While I cannot answer your question, a call to BLI would do so. They are super helpful and will gladly oblige you. Worst case, the guy can send it to BLI and they will repair with no problem. The cost would be shipping it to BLI.
Its possible the guy is legit, but a call to BLI would confirm…
John, the ones in my are plastic. Onl gear problem I have had was with my Class J, the gear started spinning on the motor shaft. BLI sent me the need gear.
Technically because I am not a dealer, and ran the item I sold, it is used (was sold as used, as I’m switching to brass) and the manufacturer’s warranty is only to me the original purchaser, so they (BLI) are not obligated to do anything for the buyer in question.
There’s 2 production runs of these, the one in question is from the first, which may have had plastic gears based on the one post above. Maybe the 2nd run has metal gears?
If something like that happened to me. I would ask for the engine back. After it arrives then refund his cost. Have him pay the shipping charge back to you.
There are low life’s out there that will tell you anything to get a cheaper price via you refunding some money because of his complaint.
You would be surprised how many will never respond after you ask for the item back.
I’ve had several of my BLI steam locomotives apart and they all had nylon gears on the axles.
Out of a roster of 36, I have only had cracked gears on two, both PRR I1s. BLI gave me three options for repair.
We will send you replacement gears at no cost;
You send us the axles and we will install new gears and return them to you, no cost; (I pay shipping to FL)
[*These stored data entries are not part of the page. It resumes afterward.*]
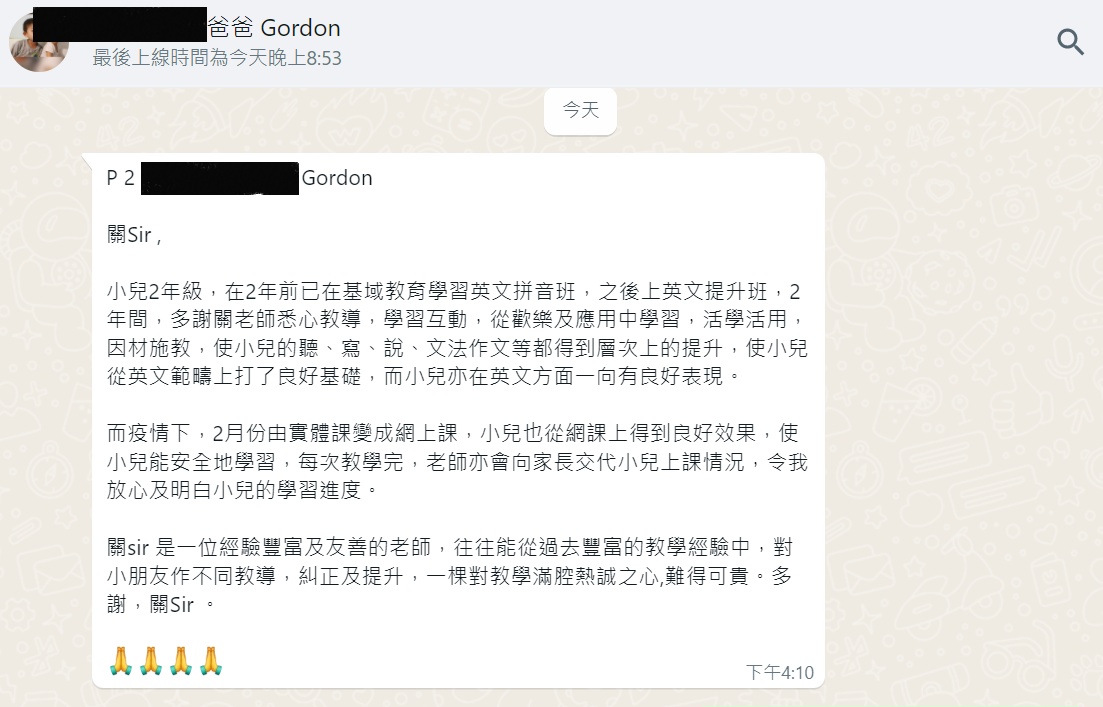Open the chat search magnifier icon
Image resolution: width=1103 pixels, height=707 pixels.
1070,42
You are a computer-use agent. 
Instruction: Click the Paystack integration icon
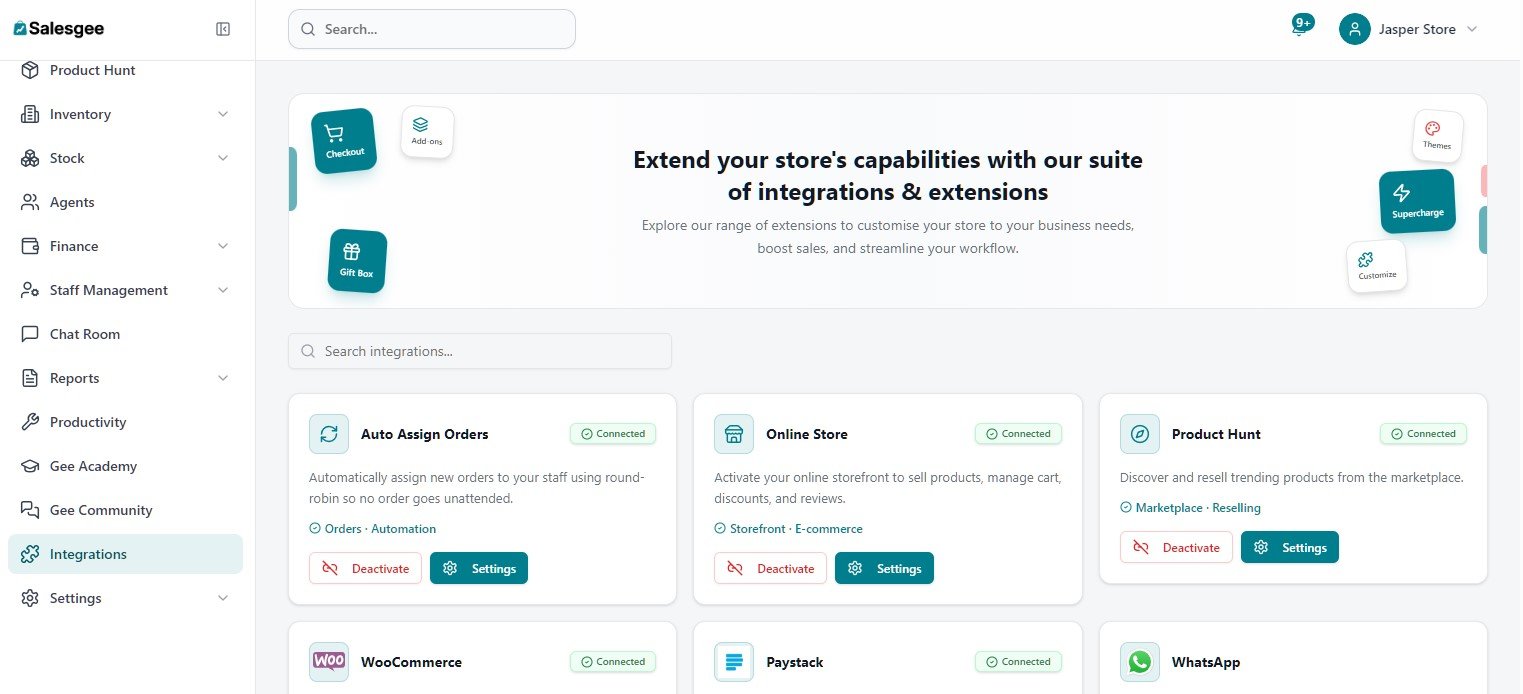click(x=734, y=661)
You send us the engines and we will repair them at the flat fee of ($75 IIRC).
I chose option two and they repaired the gears and had them back to me in a few weeks. I was not prepared to pull the drivers, press the gears, re-quarter the drivers so option two worked great for me.
My main point here is that BLI has never required any proof of purchase or warranty registration papers. They stand behind anything they manufacture and try to keep the customer happy.
In the case of these I1s I did happen to buy them on Ebay, from two different sellers, and they were at least five years old or more. The cracked grar problem did not surface until quite some time after the sale.
I had to send back my son’s Santa Fe 4-8-4 when the smoke unit fan went bad. They told me over the phone that I had to submit a copy of the original purchase receipt, which I did indeed have, and if I recall correctly they then repaired the model at no cost to me. It just took a little while.
That was about a year ago or so. So at the time of my warranty repair, proof of purchase was required.
OK, well there is hope. The guy who purchased the engine is refunding most of the refund I sent him today, via check, because Paypal won’t cooperate with him very effectively on refunding a refund.
I’m only going to be out the actual cost of repair for a cracked plastic gear in a very lightly used new BLI 2-8-0.
Therefore, I have no complaint here.
Please note: the buyer did contact BLI, who refused to send him any parts without him providing proof of purchase of the model, which he cannot provide because he is not the original owner.
Instead, his local repair tech will replace the gear with something else and requarter the driver.